SNCF: manifestation pour soutenir des cheminots menacés de radiation

PARIS, 27 juillet 2018 (AFP) – Une centaine de cheminots ont manifesté vendredi à Paris à l’appel de la CGT et de SUD pour soutenir deux de leurs collègues menacés de radiation (licenciement), a constaté une journaliste de l’AFP.

La CGT Cheminots appelait seule à une grève nationale vendredi. Ce mouvement n’affectait quasiment pas le trafic, très fortement perturbé en revanche en gare Montparnasse à Paris en raison d’un incendie survenu en fin de matinée sur un transformateur électrique.

Les manifestants étaient rassemblés près de la gare du Nord, là où leurs collègues étaient entendus par le comité d’établissement (CE) de la branche Maintenance et Travaux, dont l’avis est consultatif.

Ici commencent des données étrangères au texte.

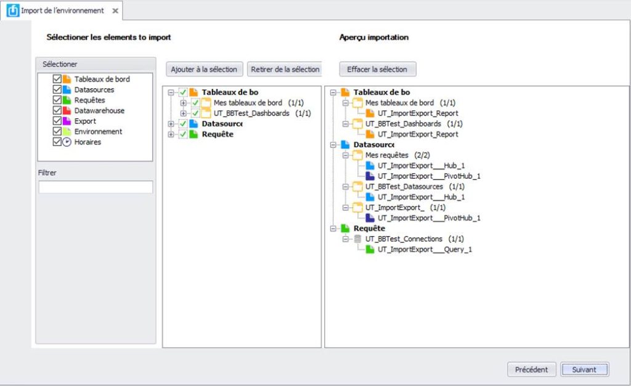The image size is (631, 386).
Task: Click the clock icon beside Horaires
Action: [67, 142]
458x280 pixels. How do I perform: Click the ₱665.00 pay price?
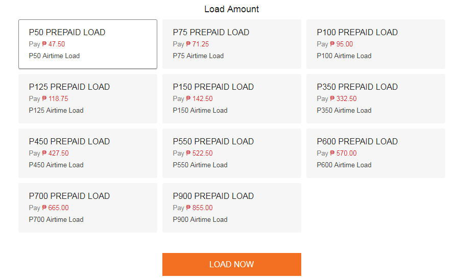tap(56, 208)
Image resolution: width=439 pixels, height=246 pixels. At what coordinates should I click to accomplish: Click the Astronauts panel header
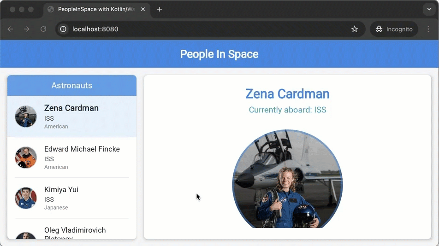[x=72, y=86]
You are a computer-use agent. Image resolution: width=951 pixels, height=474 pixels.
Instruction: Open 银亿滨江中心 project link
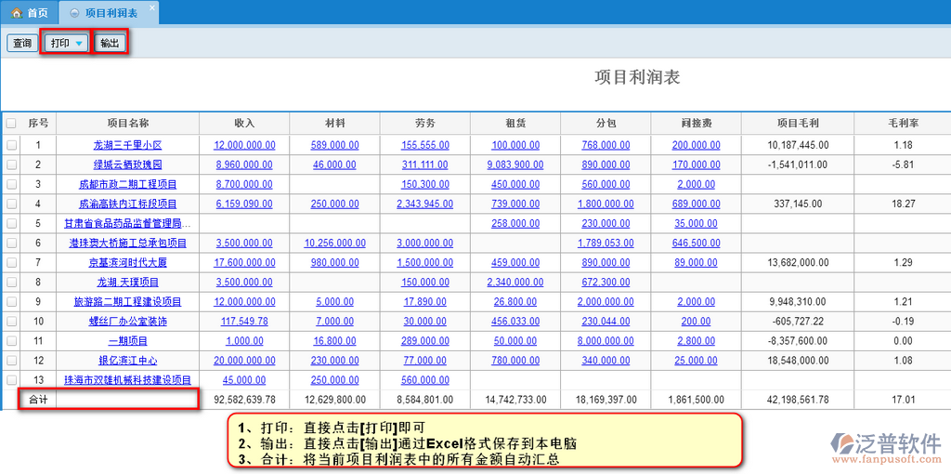click(127, 361)
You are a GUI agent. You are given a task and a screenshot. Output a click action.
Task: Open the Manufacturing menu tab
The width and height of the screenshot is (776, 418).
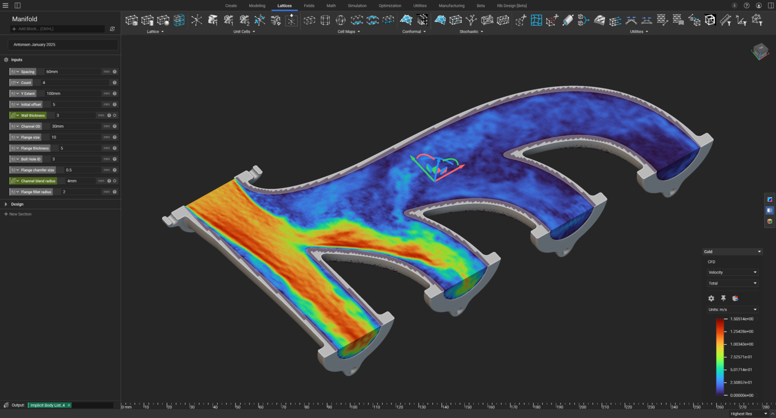point(451,6)
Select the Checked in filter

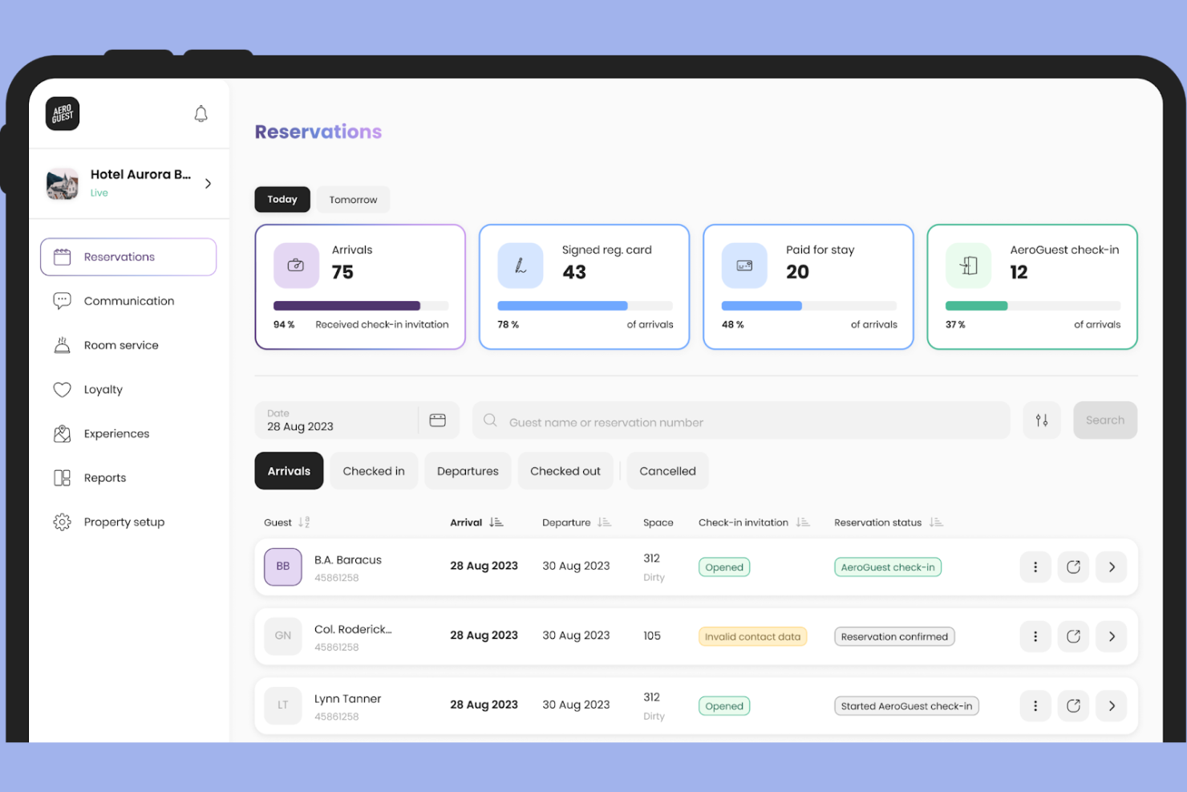coord(374,471)
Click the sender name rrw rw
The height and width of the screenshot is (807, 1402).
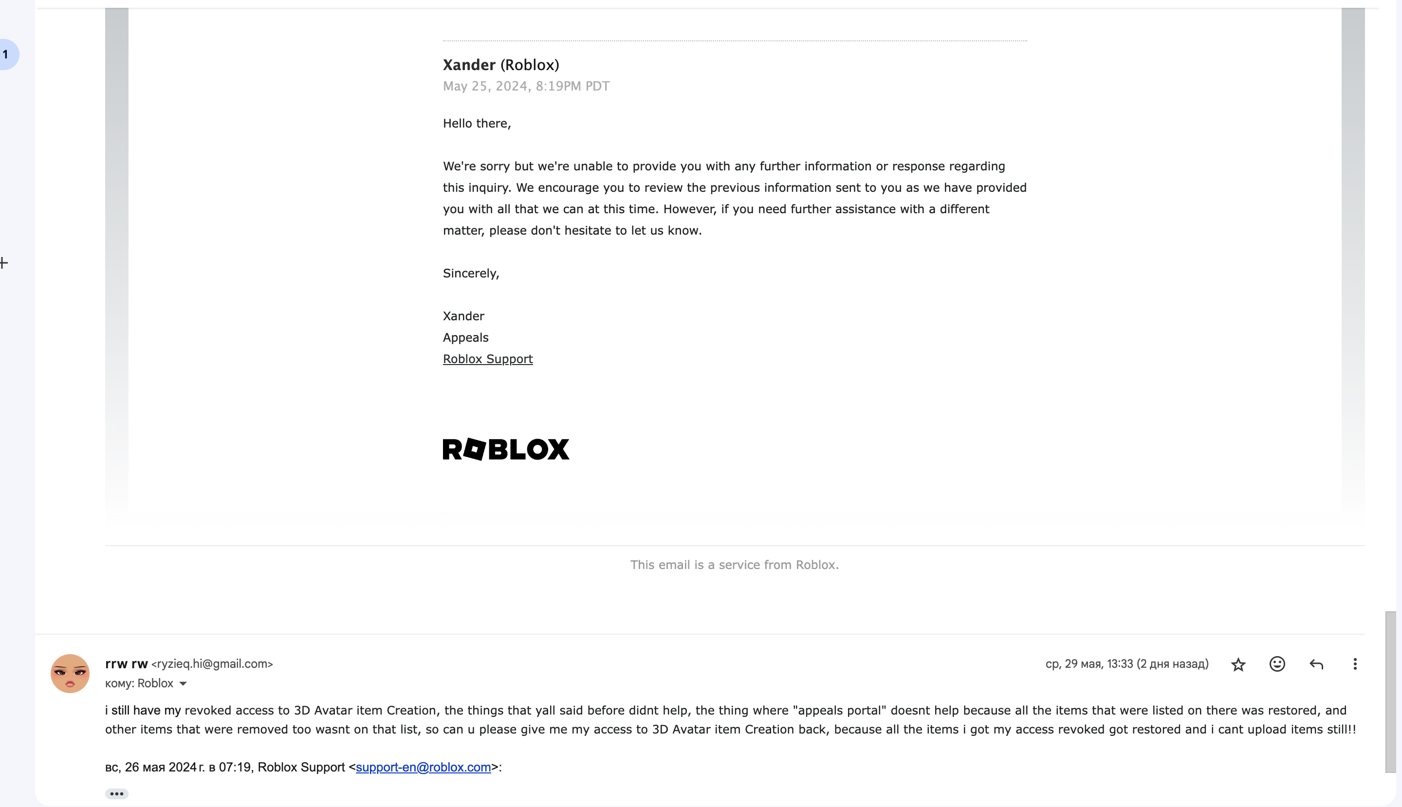point(126,663)
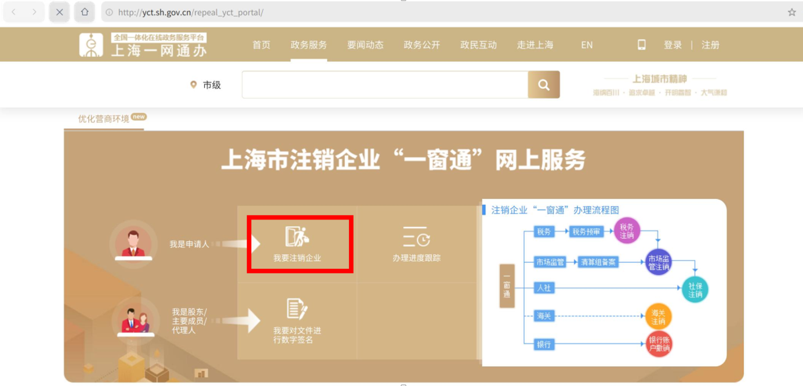803x386 pixels.
Task: Click the 我要注销企业 cancel enterprise icon
Action: tap(297, 237)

L’un de ces cheminots, militant CGT à Nîmes et mandaté au CHSCT (comité d’hygiène, de sécurité et des conditions de travail), risque le licenciement parce qu’il avait tenu une torche allumée « sur le quai de la gare de Nîmes, le 14 mai », jour de grève, selon son syndicat.

« C’était un rassemblement en gare, sans envahissement des voies. Allumer une torche, c’est une chose qui se fait couramment pendant des manifestations. Tout le monde est en colère face à cette injustice », a expliqué à l’AFP Laurent Daniel, responsable de la CGT Cheminots à Nîmes. « La direction a voulu faire un exemple », a-t-il dénoncé.

L’autre cheminot entendu, élu du personnel SUD-Rail, se voit reprocher d’avoir « entravé la circulation des trains », en marge de la manifestation du 1er-Mai à Rennes, d’après son syndicat.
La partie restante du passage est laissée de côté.